What you are asked to do:
Reproduce every entry exactly as written.

-- The data follows --

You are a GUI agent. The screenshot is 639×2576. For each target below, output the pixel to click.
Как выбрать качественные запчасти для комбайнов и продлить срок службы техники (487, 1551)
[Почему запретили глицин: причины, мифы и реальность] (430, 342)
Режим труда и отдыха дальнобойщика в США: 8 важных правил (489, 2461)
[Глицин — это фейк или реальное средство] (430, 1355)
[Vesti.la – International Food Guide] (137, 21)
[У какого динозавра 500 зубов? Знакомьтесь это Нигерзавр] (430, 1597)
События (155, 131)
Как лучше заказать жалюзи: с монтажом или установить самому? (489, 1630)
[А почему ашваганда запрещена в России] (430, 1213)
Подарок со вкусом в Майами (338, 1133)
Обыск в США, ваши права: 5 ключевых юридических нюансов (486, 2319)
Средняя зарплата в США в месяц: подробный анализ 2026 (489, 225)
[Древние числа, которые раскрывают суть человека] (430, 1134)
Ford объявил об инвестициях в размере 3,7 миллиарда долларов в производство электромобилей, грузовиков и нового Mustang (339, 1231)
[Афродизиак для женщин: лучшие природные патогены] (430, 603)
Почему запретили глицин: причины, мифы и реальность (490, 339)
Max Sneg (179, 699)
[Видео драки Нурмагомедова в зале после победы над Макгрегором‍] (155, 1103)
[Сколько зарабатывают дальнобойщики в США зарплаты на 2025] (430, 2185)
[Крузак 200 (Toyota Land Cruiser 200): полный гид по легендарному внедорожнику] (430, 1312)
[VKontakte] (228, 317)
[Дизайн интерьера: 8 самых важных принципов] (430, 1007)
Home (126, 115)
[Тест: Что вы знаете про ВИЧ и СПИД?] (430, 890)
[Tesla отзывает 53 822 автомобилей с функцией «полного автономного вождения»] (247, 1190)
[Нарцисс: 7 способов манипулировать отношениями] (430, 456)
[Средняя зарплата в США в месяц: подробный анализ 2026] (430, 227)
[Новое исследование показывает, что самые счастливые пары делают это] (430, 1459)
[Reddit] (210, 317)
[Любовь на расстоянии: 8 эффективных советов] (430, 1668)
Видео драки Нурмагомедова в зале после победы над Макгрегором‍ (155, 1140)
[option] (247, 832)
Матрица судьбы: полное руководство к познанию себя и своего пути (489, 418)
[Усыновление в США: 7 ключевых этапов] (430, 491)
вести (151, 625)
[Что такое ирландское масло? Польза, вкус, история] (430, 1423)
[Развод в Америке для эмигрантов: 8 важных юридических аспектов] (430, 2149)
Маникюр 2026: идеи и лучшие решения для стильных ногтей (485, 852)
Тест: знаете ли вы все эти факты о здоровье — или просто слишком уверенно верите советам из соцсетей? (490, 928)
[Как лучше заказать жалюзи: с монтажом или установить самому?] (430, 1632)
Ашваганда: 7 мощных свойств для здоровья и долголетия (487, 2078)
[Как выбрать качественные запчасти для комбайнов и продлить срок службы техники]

-- The data concluded --

Your solution:
You are a GUI agent. The screenshot is 639×2576. For each target below, output the pixel to click.
Как выбрать качественные запчасти для комбайнов и продлить срок службы техники (487, 1551)
[Почему запретили глицин: причины, мифы и реальность] (430, 342)
Режим труда и отдыха дальнобойщика в США: 8 важных правил (489, 2461)
[Глицин — это фейк или реальное средство] (430, 1355)
[Vesti.la – International Food Guide] (137, 21)
[У какого динозавра 500 зубов? Знакомьтесь это Нигерзавр] (430, 1597)
События (155, 131)
Как лучше заказать жалюзи: с монтажом или установить самому? (489, 1630)
[А почему ашваганда запрещена в России] (430, 1213)
Подарок со вкусом в Майами (338, 1133)
Обыск в США, ваши права: 5 ключевых юридических нюансов (486, 2319)
Средняя зарплата в США в месяц: подробный анализ 2026 (489, 225)
[Древние числа, которые раскрывают суть человека] (430, 1134)
Ford объявил об инвестициях в размере 3,7 миллиарда долларов в производство электромобилей, грузовиков и нового Mustang (339, 1231)
[Афродизиак для женщин: лучшие природные патогены] (430, 603)
Почему запретили глицин: причины, мифы и реальность (490, 339)
Max Sneg (179, 699)
[Видео драки Нурмагомедова в зале после победы над Макгрегором‍] (155, 1103)
[Сколько зарабатывают дальнобойщики в США зарплаты на 2025] (430, 2185)
[Крузак 200 (Toyota Land Cruiser 200): полный гид по легендарному внедорожнику] (430, 1312)
[VKontakte] (228, 317)
[Дизайн интерьера: 8 самых важных принципов] (430, 1007)
Home (126, 115)
[Тест: Что вы знаете про ВИЧ и СПИД?] (430, 890)
[Tesla отзывает 53 822 автомобилей с функцией «полного автономного вождения»] (247, 1190)
[Нарцисс: 7 способов манипулировать отношениями] (430, 456)
[Средняя зарплата в США в месяц: подробный анализ 2026] (430, 227)
[Новое исследование показывает, что самые счастливые пары делают это] (430, 1459)
[Reddit] (210, 317)
[Любовь на расстоянии: 8 эффективных советов] (430, 1668)
Видео драки Нурмагомедова в зале после победы над Макгрегором‍ (155, 1140)
[option] (247, 832)
Матрица судьбы: полное руководство к познанию себя и своего пути (489, 418)
[Усыновление в США: 7 ключевых этапов] (430, 491)
вести (151, 625)
[Что такое ирландское масло? Польза, вкус, история] (430, 1423)
[Развод в Америке для эмигрантов: 8 важных юридических аспектов] (430, 2149)
Маникюр 2026: идеи и лучшие решения для стильных ногтей (485, 852)
Тест: знаете ли вы все эти факты о здоровье — или просто слишком уверенно верите советам из соцсетей? (490, 928)
[Как лучше заказать жалюзи: с монтажом или установить самому?] (430, 1632)
Ашваганда: 7 мощных свойств для здоровья и долголетия (487, 2078)
[Как выбрать качественные запчасти для комбайнов и продлить срок службы техники]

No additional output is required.